• [What to do]:
Your answer must be an exact repeat of the lines from the one containing "Where should I click to: Click the" through the last line of the records, both included, with no pictures.

****************************************

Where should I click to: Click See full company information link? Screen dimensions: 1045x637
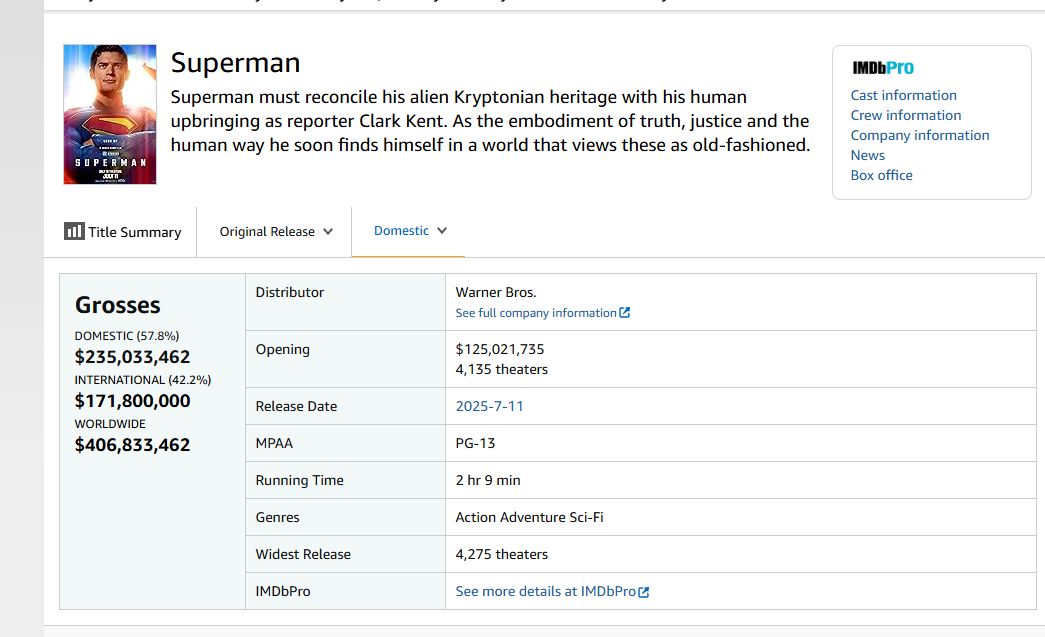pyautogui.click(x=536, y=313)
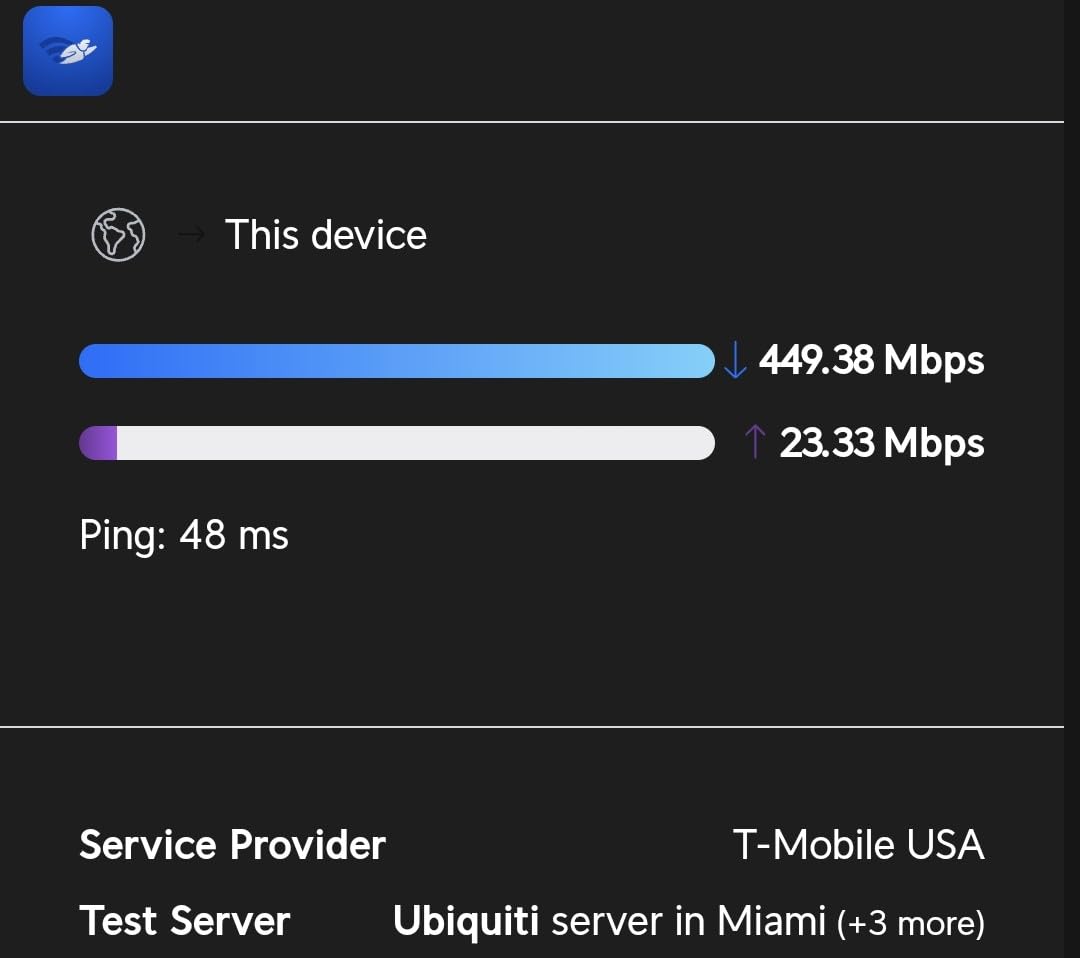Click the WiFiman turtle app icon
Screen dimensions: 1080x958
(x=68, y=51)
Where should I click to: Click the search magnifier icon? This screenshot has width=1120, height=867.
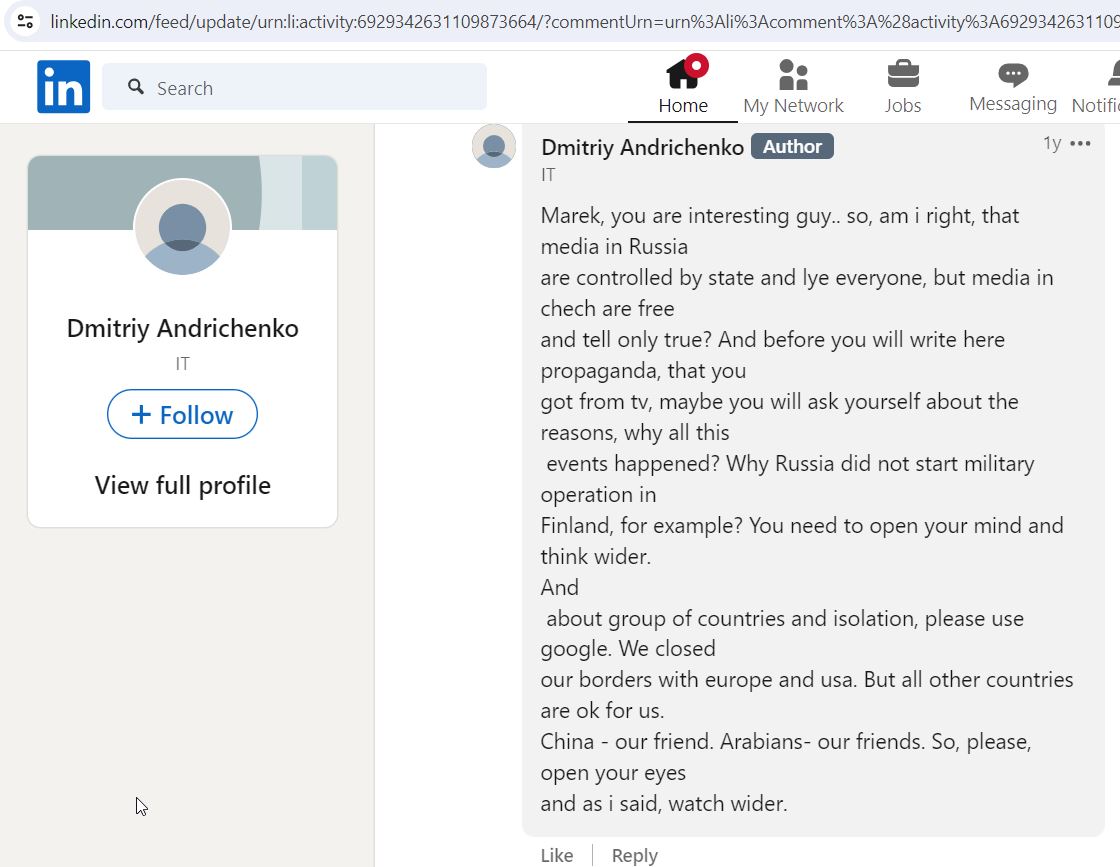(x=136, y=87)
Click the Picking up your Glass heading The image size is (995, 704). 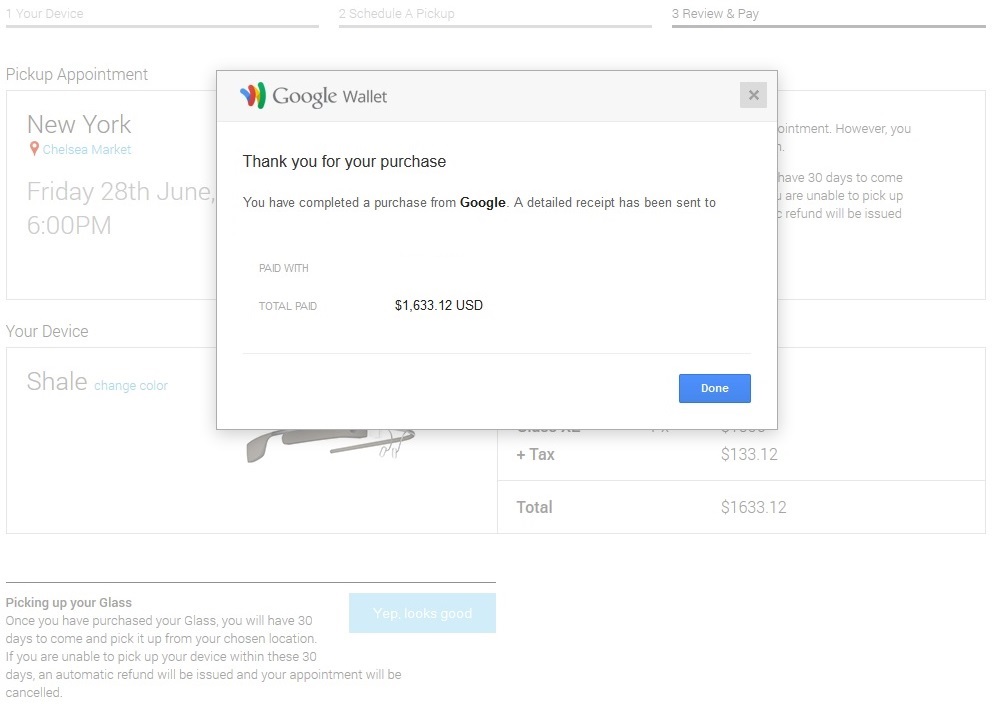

****************************************

• [Result below]:
Where should I click to: Click the search magnifier icon? This screenshot has width=1120, height=867.
(x=136, y=87)
Click the Picking up your Glass heading The image size is (995, 704). 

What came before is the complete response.